Exercise instructions:
Set down the data again in full, keeping every line exactly as it is.

[Supplied information Boundary: Start]

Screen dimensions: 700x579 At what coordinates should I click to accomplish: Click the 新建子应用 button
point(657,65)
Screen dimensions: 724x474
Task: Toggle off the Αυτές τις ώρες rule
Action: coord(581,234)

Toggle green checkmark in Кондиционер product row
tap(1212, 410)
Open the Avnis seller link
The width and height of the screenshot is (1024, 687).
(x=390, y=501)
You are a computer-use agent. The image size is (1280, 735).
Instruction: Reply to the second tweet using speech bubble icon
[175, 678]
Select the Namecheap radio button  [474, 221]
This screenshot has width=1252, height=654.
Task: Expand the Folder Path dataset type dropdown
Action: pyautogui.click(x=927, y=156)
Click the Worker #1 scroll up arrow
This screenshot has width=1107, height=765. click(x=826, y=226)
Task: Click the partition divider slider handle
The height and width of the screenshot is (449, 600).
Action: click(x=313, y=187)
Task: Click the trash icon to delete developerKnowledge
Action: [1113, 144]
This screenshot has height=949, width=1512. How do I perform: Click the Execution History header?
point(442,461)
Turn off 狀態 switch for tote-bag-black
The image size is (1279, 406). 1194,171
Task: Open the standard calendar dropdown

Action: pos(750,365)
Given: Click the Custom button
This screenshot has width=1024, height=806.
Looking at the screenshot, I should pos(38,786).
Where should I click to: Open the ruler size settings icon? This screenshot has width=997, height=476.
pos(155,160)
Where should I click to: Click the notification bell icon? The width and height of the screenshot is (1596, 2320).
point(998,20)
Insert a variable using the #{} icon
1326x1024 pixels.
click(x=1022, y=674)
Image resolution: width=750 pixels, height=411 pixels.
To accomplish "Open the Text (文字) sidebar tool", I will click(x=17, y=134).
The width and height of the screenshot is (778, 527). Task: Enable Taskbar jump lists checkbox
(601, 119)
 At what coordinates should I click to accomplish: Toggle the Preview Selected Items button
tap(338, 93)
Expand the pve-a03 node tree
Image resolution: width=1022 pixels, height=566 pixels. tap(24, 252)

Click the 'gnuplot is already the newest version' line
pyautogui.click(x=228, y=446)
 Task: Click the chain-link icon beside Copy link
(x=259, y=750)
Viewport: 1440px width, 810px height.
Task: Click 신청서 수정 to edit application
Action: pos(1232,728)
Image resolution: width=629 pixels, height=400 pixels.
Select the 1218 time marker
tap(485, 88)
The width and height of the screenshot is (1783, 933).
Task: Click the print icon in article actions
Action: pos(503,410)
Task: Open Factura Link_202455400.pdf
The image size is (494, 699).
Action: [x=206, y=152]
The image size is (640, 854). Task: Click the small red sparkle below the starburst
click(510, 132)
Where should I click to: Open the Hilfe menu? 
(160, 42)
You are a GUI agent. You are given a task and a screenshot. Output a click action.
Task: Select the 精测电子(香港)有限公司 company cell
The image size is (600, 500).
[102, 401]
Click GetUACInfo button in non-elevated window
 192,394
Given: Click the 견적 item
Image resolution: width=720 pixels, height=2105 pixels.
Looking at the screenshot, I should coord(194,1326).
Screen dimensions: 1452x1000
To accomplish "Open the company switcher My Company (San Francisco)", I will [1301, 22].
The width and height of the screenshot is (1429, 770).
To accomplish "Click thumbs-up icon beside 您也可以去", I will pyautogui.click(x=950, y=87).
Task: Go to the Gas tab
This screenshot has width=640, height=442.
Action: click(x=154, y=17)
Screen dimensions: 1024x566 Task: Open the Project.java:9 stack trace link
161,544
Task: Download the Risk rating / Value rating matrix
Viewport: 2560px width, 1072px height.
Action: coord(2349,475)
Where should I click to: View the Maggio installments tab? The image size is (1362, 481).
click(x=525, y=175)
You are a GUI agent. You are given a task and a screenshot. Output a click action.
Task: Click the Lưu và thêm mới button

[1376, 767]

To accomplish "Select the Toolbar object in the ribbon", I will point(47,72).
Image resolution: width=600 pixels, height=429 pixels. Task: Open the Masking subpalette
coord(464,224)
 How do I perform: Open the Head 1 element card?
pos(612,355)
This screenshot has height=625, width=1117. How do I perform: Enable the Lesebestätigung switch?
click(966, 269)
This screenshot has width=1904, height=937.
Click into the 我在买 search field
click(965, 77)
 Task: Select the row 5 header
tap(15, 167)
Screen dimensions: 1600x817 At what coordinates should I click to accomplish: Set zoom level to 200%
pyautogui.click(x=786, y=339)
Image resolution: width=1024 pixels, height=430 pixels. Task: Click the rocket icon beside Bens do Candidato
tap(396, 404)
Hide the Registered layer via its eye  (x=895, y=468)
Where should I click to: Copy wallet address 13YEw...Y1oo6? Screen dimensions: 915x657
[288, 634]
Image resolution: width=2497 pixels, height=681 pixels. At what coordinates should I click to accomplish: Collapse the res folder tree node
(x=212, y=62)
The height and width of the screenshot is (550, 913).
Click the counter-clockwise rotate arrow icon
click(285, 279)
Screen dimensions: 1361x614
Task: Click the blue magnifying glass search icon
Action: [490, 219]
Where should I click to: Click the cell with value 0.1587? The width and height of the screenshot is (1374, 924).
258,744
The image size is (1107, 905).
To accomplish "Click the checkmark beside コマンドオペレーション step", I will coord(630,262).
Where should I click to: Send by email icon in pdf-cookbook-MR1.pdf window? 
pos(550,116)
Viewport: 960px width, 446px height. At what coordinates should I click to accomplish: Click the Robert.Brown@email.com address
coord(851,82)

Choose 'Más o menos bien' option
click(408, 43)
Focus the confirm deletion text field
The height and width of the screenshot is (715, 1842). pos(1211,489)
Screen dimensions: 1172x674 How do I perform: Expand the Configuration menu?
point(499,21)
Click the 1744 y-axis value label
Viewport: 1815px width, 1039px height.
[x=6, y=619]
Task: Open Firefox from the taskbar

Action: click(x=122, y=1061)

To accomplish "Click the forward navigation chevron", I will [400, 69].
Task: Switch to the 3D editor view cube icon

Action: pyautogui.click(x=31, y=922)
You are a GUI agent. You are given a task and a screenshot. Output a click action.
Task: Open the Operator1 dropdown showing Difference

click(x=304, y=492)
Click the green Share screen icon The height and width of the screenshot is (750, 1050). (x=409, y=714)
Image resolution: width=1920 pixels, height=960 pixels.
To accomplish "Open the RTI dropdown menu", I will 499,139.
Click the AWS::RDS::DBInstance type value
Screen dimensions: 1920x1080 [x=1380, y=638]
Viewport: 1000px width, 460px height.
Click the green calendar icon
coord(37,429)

[Supplied information Boundary: End]

Problem solution:
Screen dimensions: 700x579 At what coordinates should I click to accomplish: Click the 新建子应用 button
point(657,65)
Screen dimensions: 724x474
Task: Toggle off the Αυτές τις ώρες rule
Action: coord(581,234)

Toggle green checkmark in Кондиционер product row
tap(1212, 410)
Open the Avnis seller link
The width and height of the screenshot is (1024, 687).
(x=390, y=501)
You are a computer-use agent. The image size is (1280, 735).
Instruction: Reply to the second tweet using speech bubble icon
[175, 678]
Select the Namecheap radio button  [474, 221]
This screenshot has width=1252, height=654.
Task: Expand the Folder Path dataset type dropdown
Action: pyautogui.click(x=927, y=156)
Click the Worker #1 scroll up arrow
This screenshot has width=1107, height=765. click(x=826, y=226)
Task: Click the partition divider slider handle
The height and width of the screenshot is (449, 600).
Action: click(x=313, y=187)
Task: Click the trash icon to delete developerKnowledge
Action: [1113, 144]
This screenshot has height=949, width=1512. How do I perform: Click the Execution History header?
point(442,461)
Turn off 狀態 switch for tote-bag-black
The image size is (1279, 406). 1194,171
Task: Open the standard calendar dropdown

Action: pos(750,365)
Given: Click the Custom button
This screenshot has width=1024, height=806.
Looking at the screenshot, I should pos(38,786).
Where should I click to: Open the ruler size settings icon? This screenshot has width=997, height=476.
pos(155,160)
Where should I click to: Click the notification bell icon? The width and height of the screenshot is (1596, 2320).
point(998,20)
Insert a variable using the #{} icon
1326x1024 pixels.
click(x=1022, y=674)
Image resolution: width=750 pixels, height=411 pixels.
To accomplish "Open the Text (文字) sidebar tool", I will click(x=17, y=134).
The width and height of the screenshot is (778, 527). Task: Enable Taskbar jump lists checkbox
(601, 119)
 At what coordinates should I click to accomplish: Toggle the Preview Selected Items button
tap(338, 93)
Expand the pve-a03 node tree
Image resolution: width=1022 pixels, height=566 pixels. tap(24, 252)

Click the 'gnuplot is already the newest version' line
pyautogui.click(x=228, y=446)
 Task: Click the chain-link icon beside Copy link
(x=259, y=750)
Viewport: 1440px width, 810px height.
Task: Click 신청서 수정 to edit application
Action: pos(1232,728)
Image resolution: width=629 pixels, height=400 pixels.
Select the 1218 time marker
tap(485, 88)
The width and height of the screenshot is (1783, 933).
Task: Click the print icon in article actions
Action: pos(503,410)
Task: Open Factura Link_202455400.pdf
The image size is (494, 699).
Action: [x=206, y=152]
The image size is (640, 854). Task: Click the small red sparkle below the starburst
click(510, 132)
Where should I click to: Open the Hilfe menu? 
(160, 42)
You are a GUI agent. You are given a task and a screenshot. Output a click action.
Task: Select the 精测电子(香港)有限公司 company cell
The image size is (600, 500).
[102, 401]
Click GetUACInfo button in non-elevated window
 192,394
Given: Click the 견적 item
Image resolution: width=720 pixels, height=2105 pixels.
Looking at the screenshot, I should coord(194,1326).
Screen dimensions: 1452x1000
To accomplish "Open the company switcher My Company (San Francisco)", I will [1301, 22].
The width and height of the screenshot is (1429, 770).
To accomplish "Click thumbs-up icon beside 您也可以去", I will pyautogui.click(x=950, y=87).
Task: Go to the Gas tab
This screenshot has width=640, height=442.
Action: click(x=154, y=17)
Screen dimensions: 1024x566 Task: Open the Project.java:9 stack trace link
161,544
Task: Download the Risk rating / Value rating matrix
Viewport: 2560px width, 1072px height.
Action: coord(2349,475)
Where should I click to: View the Maggio installments tab? The image size is (1362, 481).
click(x=525, y=175)
You are a GUI agent. You are given a task and a screenshot. Output a click action.
Task: Click the Lưu và thêm mới button

[1376, 767]

To accomplish "Select the Toolbar object in the ribbon", I will point(47,72).
Image resolution: width=600 pixels, height=429 pixels. Task: Open the Masking subpalette
coord(464,224)
 How do I perform: Open the Head 1 element card?
pos(612,355)
This screenshot has height=625, width=1117. How do I perform: Enable the Lesebestätigung switch?
click(966, 269)
This screenshot has width=1904, height=937.
Click into the 我在买 search field
click(965, 77)
 Task: Select the row 5 header
tap(15, 167)
Screen dimensions: 1600x817 At what coordinates should I click to accomplish: Set zoom level to 200%
pyautogui.click(x=786, y=339)
Image resolution: width=1024 pixels, height=430 pixels. Task: Click the rocket icon beside Bens do Candidato
tap(396, 404)
Hide the Registered layer via its eye  (x=895, y=468)
Where should I click to: Copy wallet address 13YEw...Y1oo6? Screen dimensions: 915x657
[288, 634]
Image resolution: width=2497 pixels, height=681 pixels. At what coordinates should I click to accomplish: Collapse the res folder tree node
(x=212, y=62)
The height and width of the screenshot is (550, 913).
Click the counter-clockwise rotate arrow icon
click(285, 279)
Screen dimensions: 1361x614
Task: Click the blue magnifying glass search icon
Action: [490, 219]
Where should I click to: Click the cell with value 0.1587? The width and height of the screenshot is (1374, 924).
258,744
The image size is (1107, 905).
To accomplish "Click the checkmark beside コマンドオペレーション step", I will coord(630,262).
Where should I click to: Send by email icon in pdf-cookbook-MR1.pdf window? 
pos(550,116)
Viewport: 960px width, 446px height. At what coordinates should I click to accomplish: Click the Robert.Brown@email.com address
coord(851,82)

Choose 'Más o menos bien' option
click(408, 43)
Focus the confirm deletion text field
The height and width of the screenshot is (715, 1842). pos(1211,489)
Screen dimensions: 1172x674 How do I perform: Expand the Configuration menu?
point(499,21)
Click the 1744 y-axis value label
Viewport: 1815px width, 1039px height.
[x=6, y=619]
Task: Open Firefox from the taskbar

Action: click(x=122, y=1061)

To accomplish "Click the forward navigation chevron", I will [400, 69].
Task: Switch to the 3D editor view cube icon

Action: pyautogui.click(x=31, y=922)
You are a GUI agent. You are given a task and a screenshot. Output a click action.
Task: Open the Operator1 dropdown showing Difference

click(x=304, y=492)
Click the green Share screen icon The height and width of the screenshot is (750, 1050). (x=409, y=714)
Image resolution: width=1920 pixels, height=960 pixels.
To accomplish "Open the RTI dropdown menu", I will 499,139.
Click the AWS::RDS::DBInstance type value
Screen dimensions: 1920x1080 [x=1380, y=638]
Viewport: 1000px width, 460px height.
Click the green calendar icon
coord(37,429)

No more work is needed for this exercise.